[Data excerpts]
....
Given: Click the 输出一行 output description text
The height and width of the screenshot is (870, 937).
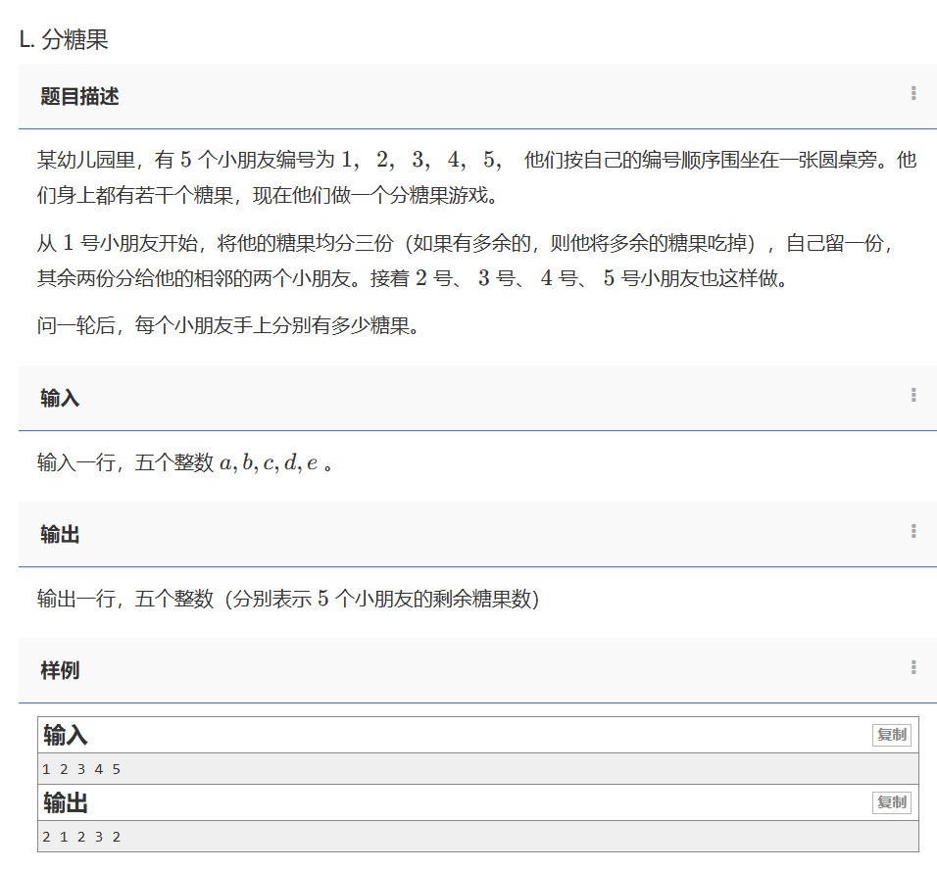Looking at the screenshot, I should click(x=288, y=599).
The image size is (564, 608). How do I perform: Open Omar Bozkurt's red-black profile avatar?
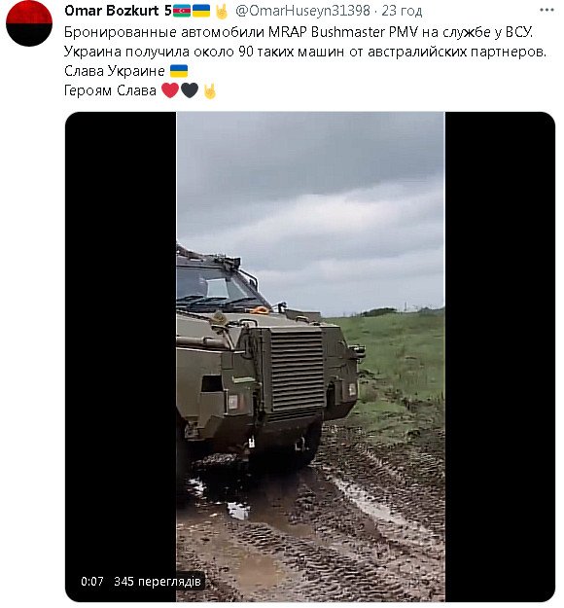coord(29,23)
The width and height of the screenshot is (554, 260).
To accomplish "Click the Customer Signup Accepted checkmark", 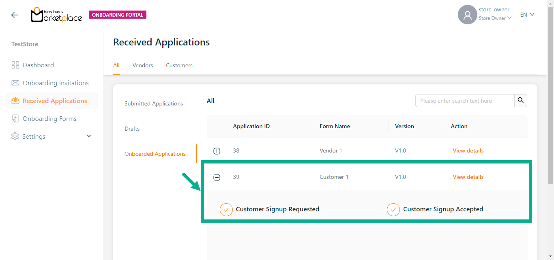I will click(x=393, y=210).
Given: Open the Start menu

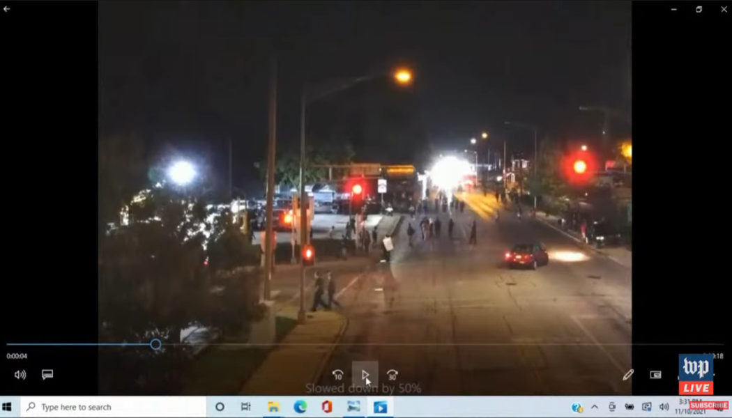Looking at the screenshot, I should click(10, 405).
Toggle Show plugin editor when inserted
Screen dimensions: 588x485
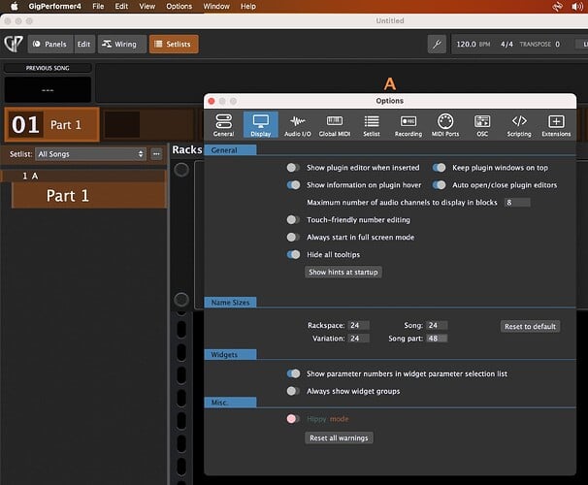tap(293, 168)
....
Only one thing is wanted here, an exact copy of the lines from the first line above through the line containing "The width and", minus any picture.

Expected output:
Given: Click the 输出一行 output description text
The height and width of the screenshot is (870, 937).
Looking at the screenshot, I should click(x=288, y=599).
The image size is (564, 608). How do I perform: Open Omar Bozkurt's red-black profile avatar?
coord(29,23)
The width and height of the screenshot is (554, 260).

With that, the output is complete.